Unter dem Deckmantel einer Firma, die formal von seiner Ehefrau als "Strohfrau" betrieben wurde, verkaufte der Mann Hygiene-Luftfilter an zwei Mandanten der Kanzlei zu völlig überhöhten Preisen. Er täuschte die Mandanten sogar über seine Identität, um zu verschleiern, dass er gleichzeitig Berater und Verkäufer war. Dabei kassierte er beziehungsweise seine Ehefrau mehr als 1,6 Millionen Euro netto, mehr als das Fünffache des tatsächlichen Marktpreises.

Aber nicht nur er hatte seinen finanziellen Vorteil an der Transaktion: Die Mandanten konnten die Käufe als "Hygieneaufwendungen" in ihre Anträge auf Überbrückungshilfe einfließen lassen und erhielten Förderungen in Höhe von mehr als 2,2 Millionen Euro.
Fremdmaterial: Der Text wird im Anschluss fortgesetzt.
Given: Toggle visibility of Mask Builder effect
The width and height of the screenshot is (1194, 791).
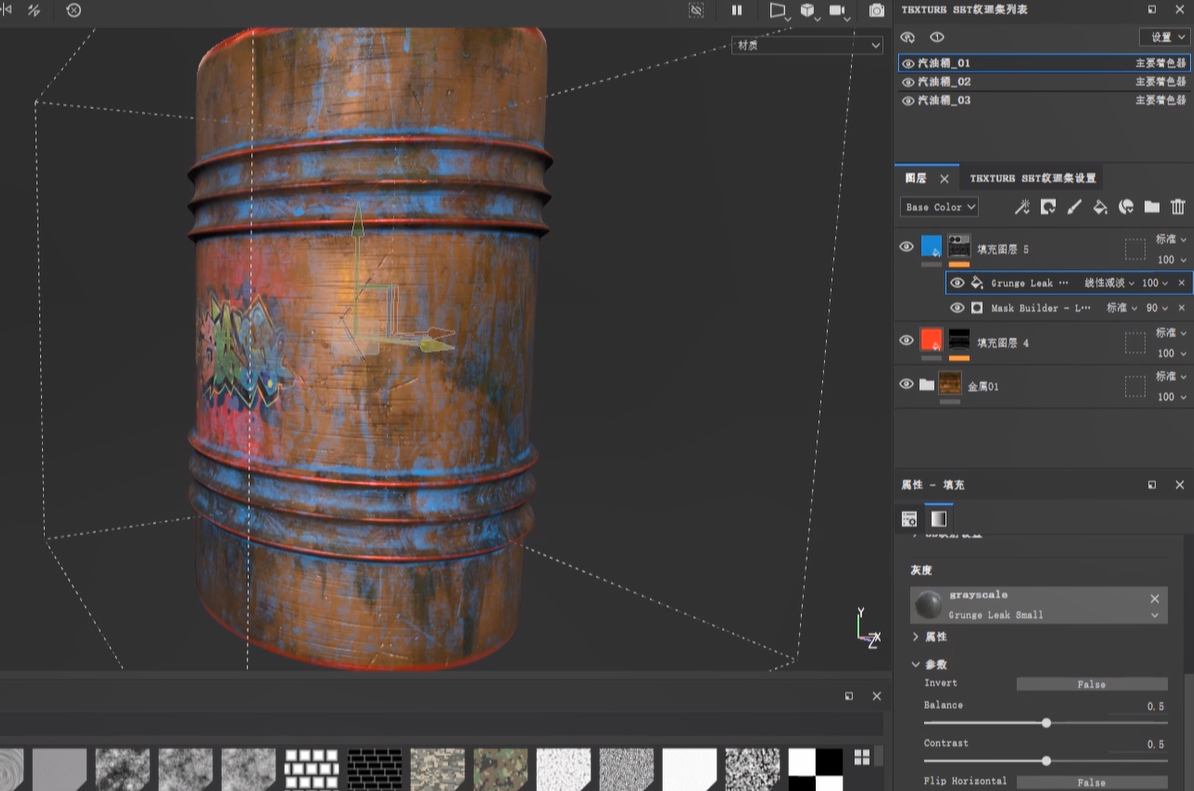Looking at the screenshot, I should click(957, 308).
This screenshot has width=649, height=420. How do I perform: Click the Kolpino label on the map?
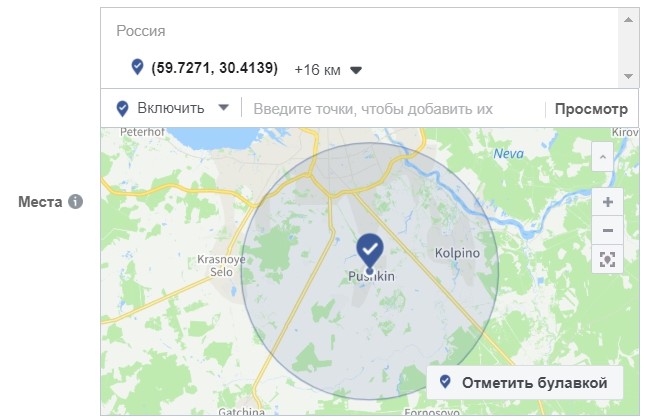tap(457, 253)
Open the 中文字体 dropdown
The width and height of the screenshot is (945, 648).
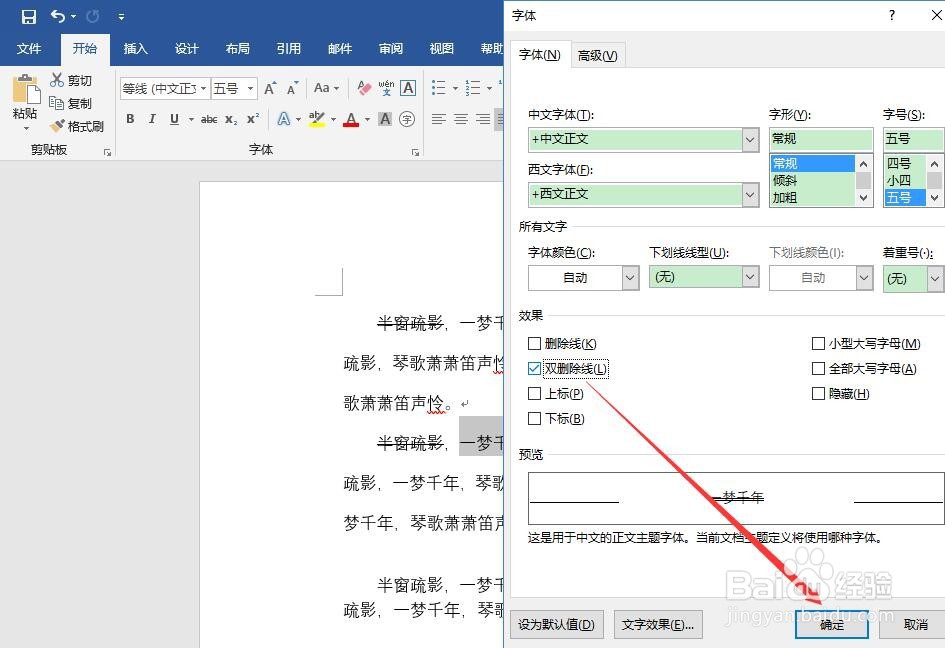click(x=750, y=139)
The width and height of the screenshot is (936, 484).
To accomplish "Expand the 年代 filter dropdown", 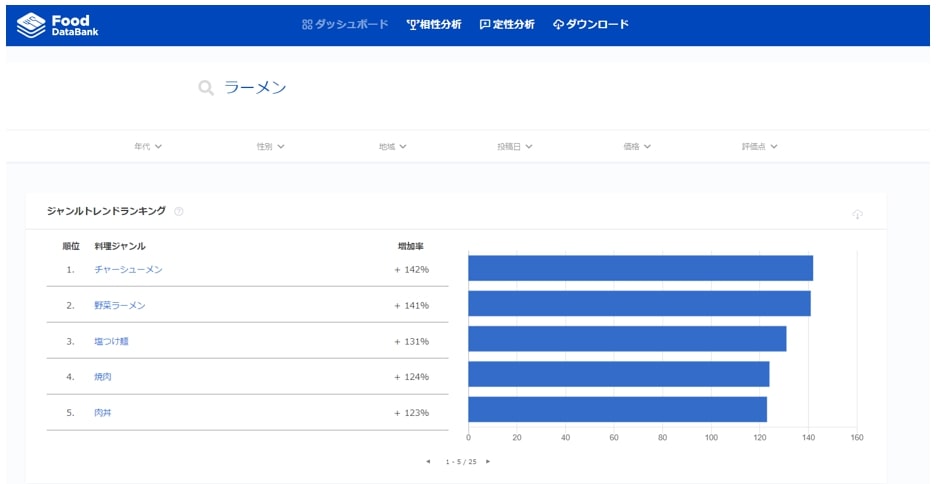I will coord(148,147).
Bis ins Rocker-Milieu und in die Rotlicht-Szene führen die Ermittlungen

Vier Angeklagte in einem anderen Fall wurden vor zwei Wochen vom Landgericht München I zu Haftstrafen zwischen zweieinhalb und viereinhalb Jahren verurteilt: Sie führten Unternehmen in der Gastro- und Eventbranche und gründeten gemeinsam ein weiteres Unternehmen, das angeblich Hygieneprodukte, hygienefördernde Umbauten und Schulungen verkaufen sollte. Das tat es aber nicht, sondern stellte ein System von Scheinrechnungen auf, das benutzt wurde, um unberechtigt an Corona-Hilfen zu gelangen. Beantragt wurden rund sechs Millionen Euro, ausgezahlt 1,8 Millionen Euro - die aber nicht zum Erhalt der Unternehmen benutzt wurden: Zwei der Angeklagten legten sich von ihrem Anteil an der Beute jeweils einen Porsche zu.

In einem dritten Verfahren sind die mutmaßlichen Haupttäter ein Steuerberater und eine Person aus dem Rocker-Milieu mit Verbindung in die Rotlicht-Szene. Beide sitzen seit März in Untersuchungshaft, unter anderem, weil sie Korrespondenzen gezielt gelöscht haben. Der Steuerberater soll zudem am Telefon gesagt haben, dass Staatsanwälte und Mitarbeiter der IHK in die Luft gesprengt gehörten.

Die beiden sollen sich nach dem bekannten Modell durch überhöhte Rechnungen unberechtigt Corona-Hilfen beschafft haben - unter anderem für Lüftungsgeräte, die benötigt wurden, um die Sado-Maso- und Bordellbetriebe des einen Angeklagten schnell wieder eröffnen zu können. Beantragt wurden, auch für andere Unternehmen, rund 85 Millionen Euro, davon wurden 28 Millionen ausgezahlt. Ein Termin für die Hauptverhandlung steht noch nicht fest.